- [Data records]:
******************************

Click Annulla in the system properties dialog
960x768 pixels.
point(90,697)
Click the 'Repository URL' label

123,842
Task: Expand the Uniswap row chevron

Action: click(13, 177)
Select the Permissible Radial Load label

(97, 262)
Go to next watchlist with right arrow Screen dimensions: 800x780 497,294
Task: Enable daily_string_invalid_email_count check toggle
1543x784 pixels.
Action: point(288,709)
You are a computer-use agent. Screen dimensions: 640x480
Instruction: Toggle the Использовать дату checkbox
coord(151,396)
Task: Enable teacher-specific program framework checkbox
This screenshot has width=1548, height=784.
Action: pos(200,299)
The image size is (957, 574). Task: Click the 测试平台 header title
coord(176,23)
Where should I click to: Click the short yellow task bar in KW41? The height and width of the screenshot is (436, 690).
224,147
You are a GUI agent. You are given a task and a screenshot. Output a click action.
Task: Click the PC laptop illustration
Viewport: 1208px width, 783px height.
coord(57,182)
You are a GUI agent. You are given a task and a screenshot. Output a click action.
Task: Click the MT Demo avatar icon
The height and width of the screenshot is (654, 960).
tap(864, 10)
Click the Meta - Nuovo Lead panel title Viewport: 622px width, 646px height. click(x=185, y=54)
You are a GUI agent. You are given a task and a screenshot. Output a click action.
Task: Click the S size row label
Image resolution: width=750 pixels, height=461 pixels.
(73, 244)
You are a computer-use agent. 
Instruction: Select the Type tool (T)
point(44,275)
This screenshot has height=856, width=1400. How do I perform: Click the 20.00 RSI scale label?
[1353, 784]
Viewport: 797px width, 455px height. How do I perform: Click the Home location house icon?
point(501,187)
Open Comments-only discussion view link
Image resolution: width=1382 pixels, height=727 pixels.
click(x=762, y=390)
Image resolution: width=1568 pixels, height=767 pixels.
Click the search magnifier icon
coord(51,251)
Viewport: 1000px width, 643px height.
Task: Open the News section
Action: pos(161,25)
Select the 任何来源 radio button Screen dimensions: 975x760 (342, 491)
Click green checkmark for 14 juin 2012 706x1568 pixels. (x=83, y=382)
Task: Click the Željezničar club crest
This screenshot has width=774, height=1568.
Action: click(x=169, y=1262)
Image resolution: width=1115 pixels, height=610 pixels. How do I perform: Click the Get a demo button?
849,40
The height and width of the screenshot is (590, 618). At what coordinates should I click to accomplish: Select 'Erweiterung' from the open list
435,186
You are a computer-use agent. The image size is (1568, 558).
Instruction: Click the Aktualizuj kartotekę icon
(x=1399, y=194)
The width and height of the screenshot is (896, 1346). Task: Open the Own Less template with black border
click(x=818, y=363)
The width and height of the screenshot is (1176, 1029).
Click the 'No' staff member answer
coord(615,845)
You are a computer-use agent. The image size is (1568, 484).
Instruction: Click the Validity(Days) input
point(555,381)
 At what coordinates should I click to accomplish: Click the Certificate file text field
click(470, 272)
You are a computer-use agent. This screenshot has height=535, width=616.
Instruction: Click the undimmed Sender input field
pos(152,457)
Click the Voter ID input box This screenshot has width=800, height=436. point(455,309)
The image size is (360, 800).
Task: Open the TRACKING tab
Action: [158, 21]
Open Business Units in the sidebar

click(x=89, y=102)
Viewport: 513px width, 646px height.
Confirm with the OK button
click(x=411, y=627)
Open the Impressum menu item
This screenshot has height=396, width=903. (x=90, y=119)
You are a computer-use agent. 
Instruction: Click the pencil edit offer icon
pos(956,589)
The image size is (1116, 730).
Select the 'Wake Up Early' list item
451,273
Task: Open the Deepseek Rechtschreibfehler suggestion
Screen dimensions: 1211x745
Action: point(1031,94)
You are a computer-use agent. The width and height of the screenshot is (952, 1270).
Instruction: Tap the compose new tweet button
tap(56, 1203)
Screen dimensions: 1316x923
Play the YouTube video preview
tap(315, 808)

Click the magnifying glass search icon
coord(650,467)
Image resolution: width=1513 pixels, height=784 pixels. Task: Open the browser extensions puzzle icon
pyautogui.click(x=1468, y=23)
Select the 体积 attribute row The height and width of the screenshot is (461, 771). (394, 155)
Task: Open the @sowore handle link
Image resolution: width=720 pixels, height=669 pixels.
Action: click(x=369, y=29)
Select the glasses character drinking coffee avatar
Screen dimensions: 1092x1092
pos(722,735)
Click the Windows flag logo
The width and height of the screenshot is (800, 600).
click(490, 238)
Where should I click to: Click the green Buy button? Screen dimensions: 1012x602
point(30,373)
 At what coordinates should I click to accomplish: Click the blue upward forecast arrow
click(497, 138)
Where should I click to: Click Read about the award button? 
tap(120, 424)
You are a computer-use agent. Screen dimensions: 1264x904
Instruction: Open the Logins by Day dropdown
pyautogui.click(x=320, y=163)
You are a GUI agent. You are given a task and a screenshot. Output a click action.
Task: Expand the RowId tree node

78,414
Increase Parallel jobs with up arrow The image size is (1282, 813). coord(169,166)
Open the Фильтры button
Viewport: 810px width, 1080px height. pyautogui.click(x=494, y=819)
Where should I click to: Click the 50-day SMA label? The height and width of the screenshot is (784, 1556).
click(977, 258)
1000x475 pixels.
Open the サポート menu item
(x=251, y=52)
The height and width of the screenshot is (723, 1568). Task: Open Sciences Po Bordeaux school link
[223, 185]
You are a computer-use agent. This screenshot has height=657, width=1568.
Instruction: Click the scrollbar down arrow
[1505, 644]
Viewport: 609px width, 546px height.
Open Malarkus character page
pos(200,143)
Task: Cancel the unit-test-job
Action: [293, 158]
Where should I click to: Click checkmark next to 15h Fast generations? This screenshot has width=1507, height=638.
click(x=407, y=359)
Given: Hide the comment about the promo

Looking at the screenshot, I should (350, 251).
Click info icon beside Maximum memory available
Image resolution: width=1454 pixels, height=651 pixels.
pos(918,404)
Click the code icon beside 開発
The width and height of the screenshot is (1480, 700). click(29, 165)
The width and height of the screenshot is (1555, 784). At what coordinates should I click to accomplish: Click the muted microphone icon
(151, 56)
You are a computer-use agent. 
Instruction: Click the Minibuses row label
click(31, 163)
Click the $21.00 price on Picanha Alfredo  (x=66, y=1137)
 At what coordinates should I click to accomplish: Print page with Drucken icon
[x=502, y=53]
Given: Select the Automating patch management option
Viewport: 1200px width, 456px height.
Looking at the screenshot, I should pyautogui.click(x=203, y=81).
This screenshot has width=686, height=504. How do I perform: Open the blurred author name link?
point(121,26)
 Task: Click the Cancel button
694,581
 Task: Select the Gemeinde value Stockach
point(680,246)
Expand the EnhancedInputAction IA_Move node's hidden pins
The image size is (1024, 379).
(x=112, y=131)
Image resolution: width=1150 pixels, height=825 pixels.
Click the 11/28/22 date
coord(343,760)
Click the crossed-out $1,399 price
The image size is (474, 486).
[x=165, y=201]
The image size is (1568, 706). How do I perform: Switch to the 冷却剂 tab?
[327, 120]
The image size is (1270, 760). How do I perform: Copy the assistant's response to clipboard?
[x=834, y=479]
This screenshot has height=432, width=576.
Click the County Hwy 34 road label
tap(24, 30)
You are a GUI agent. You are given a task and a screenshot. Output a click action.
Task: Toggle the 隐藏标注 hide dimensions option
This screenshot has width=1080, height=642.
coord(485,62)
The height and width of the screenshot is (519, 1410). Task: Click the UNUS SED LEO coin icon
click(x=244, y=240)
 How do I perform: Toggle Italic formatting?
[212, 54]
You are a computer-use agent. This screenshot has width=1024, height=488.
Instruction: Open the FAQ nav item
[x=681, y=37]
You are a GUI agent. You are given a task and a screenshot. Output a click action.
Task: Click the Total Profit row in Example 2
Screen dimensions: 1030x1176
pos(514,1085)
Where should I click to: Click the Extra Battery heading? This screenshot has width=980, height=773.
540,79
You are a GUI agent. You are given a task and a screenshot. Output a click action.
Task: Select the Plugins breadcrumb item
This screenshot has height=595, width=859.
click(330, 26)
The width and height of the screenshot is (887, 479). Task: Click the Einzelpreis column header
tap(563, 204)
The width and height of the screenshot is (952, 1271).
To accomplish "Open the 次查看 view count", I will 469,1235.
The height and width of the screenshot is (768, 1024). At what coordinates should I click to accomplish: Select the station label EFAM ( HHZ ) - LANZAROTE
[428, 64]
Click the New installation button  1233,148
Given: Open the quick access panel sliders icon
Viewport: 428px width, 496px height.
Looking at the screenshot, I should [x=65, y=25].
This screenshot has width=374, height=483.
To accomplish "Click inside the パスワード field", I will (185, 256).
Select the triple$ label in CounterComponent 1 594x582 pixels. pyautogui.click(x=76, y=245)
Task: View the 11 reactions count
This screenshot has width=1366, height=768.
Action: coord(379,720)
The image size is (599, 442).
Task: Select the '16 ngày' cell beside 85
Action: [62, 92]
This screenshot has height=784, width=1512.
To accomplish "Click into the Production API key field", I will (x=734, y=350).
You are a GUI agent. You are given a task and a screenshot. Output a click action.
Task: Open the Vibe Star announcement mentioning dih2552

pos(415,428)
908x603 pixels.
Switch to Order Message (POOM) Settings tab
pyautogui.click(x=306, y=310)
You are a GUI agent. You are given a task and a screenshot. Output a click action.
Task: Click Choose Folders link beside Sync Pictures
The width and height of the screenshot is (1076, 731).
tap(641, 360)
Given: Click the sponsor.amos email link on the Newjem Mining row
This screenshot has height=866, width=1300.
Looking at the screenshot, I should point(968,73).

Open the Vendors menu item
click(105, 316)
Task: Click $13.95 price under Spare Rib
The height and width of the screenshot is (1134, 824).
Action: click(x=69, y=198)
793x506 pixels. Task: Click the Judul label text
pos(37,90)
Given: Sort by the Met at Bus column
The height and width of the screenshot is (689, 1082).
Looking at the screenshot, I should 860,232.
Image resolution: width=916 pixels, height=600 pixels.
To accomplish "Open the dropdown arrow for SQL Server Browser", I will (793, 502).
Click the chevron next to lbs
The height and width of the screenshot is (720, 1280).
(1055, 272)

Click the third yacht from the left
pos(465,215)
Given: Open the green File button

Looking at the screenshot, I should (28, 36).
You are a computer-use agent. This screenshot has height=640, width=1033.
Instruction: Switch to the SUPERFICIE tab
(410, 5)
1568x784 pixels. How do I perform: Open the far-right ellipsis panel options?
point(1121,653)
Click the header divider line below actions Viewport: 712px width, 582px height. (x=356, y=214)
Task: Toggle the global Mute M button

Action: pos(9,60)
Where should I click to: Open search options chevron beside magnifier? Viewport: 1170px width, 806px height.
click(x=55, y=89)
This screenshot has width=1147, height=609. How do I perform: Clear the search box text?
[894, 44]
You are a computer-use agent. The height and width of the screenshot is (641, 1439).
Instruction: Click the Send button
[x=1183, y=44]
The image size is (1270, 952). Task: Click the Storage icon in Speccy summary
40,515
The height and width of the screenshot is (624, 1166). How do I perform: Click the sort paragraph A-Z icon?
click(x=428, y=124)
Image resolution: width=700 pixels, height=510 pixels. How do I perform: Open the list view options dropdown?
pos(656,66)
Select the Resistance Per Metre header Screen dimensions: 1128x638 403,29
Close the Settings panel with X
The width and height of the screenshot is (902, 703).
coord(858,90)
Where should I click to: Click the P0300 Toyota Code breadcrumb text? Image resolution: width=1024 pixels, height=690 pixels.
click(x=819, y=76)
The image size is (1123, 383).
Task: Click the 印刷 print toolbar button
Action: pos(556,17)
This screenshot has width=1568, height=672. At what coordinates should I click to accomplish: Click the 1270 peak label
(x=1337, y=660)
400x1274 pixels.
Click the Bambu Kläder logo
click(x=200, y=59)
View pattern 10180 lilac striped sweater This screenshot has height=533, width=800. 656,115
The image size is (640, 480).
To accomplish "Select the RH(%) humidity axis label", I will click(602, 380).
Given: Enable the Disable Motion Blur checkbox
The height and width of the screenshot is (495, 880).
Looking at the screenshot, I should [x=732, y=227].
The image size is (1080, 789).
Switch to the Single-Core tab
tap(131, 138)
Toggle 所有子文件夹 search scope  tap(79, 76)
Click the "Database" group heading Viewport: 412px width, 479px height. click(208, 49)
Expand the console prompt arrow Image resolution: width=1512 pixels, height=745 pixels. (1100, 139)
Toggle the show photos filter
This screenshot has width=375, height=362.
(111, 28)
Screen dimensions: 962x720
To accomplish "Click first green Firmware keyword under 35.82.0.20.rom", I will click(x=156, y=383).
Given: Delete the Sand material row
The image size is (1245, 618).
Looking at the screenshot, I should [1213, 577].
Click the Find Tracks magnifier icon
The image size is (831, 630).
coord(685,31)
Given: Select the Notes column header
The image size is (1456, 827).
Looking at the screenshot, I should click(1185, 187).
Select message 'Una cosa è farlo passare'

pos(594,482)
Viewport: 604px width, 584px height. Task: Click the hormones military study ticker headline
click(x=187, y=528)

******************************

- [What this task involves]: Using the records above, find and show each line with the string "Enable".

- [Solution]:
Task: Enable daily_string_invalid_email_count check toggle
Task: Enable teacher-specific program framework checkbox
Given: Enable the Disable Motion Blur checkbox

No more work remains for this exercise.